- _Directions for this task_: Restate word for word the lines of the entries below, starting with the line that holds "The image size" and ending with the line that holds "The width and", and no others.

::: Provided data :::

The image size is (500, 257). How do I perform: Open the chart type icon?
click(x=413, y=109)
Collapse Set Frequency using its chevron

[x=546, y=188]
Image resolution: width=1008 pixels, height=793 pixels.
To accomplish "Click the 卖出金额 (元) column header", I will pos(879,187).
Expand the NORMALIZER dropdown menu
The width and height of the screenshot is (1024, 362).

:::
::: Provided data :::

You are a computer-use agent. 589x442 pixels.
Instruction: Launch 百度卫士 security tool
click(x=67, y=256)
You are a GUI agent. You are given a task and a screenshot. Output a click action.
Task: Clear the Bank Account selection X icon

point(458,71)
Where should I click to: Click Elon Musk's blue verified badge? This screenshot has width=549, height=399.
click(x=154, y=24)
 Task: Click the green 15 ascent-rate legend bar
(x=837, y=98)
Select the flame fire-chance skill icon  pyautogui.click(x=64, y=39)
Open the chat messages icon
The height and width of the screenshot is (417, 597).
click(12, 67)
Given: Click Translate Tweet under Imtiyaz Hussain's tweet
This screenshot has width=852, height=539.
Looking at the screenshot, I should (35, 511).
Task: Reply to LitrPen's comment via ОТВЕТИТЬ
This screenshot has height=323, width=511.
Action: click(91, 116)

:::

- _Answer to the exercise_:
The image size is (500, 257). How do I perform: Open the chart type icon?
click(x=413, y=109)
Collapse Set Frequency using its chevron

[x=546, y=188]
Image resolution: width=1008 pixels, height=793 pixels.
To accomplish "Click the 卖出金额 (元) column header", I will pos(879,187).
Expand the NORMALIZER dropdown menu
The width and height of the screenshot is (1024, 362).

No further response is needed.